His full letter may be read below:

Commissioner Sullivan,



On behalf of coastal homeowners, business owners, and taxpayers, I am urging you to not approve the 10% rate hike the Texas Windstorm Insurance Association (TWIA) Board recommended (in a 5-4 vote) on July 31, 2018. Since 2008, we have seen residential TWIA rates skyrocket 55.5% (65.5% if this proposed increase is approved). Many can no longer afford to carry insurance because of these rapid and burdensome increases. To put such an unbearable rate increase into perspective, the Consumer Price Index only increased 19.1% during that same 10 year time period. TWIA was originally intended to be the insurer of last resort, but it has become the de facto insurer of only resort, which is why a 10% increase will be so damaging to homeowners and businesses and, ultimately, hurt private property rights and free enterprise along the Texas Gulf Coast.

I would like to say that all of the rate increases have been spent wisely, but that is not the case. TWIA has wasted millions on attorneys’ fees to fight decade old, legally proven claims from Hurricane Ike. Additional damages and attorneys’ fees aside, Texas City ISD is owed $49.5 million, College of the Mainland $8.9 million, Dickinson $2 million, City of La Marque $5.2 million, City of Santa Fe $2.6 million, Santa Fe ISD $16.3 million, and even $37.2 million for Chambers County and Anahuac ISD. It has also been widely reported that TWIA has been slow to pay, underpaid, or not paid at all on numerous Hurricane Harvey claims. Based on recent history, I am not hopeful that increased premiums will be spent properly.

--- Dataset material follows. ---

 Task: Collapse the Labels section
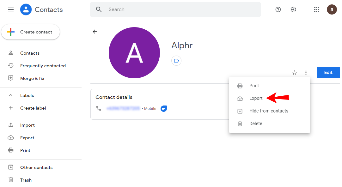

Several Gulf Coast legislators plan on working on TWIA reform legislation in the upcoming 2019 session. If elected in November, I plan on aggressively fighting for TWIA reform, as well. While we would prefer no increases, I urge you to halt all efforts to add to the financial burdens of a community still rebuilding from Hurricane Harvey, and, instead, work with elected Legislators, during the 2019 Legislative Session, to enact meaningful reforms to TWIA and its unsustainable rate hikes.



Galveston and Chambers Counties represent almost 35% of TWIA policies, which is why rejecting this double-digit rate hike is so important to our area, homeownership, and a pro-business environment in our community.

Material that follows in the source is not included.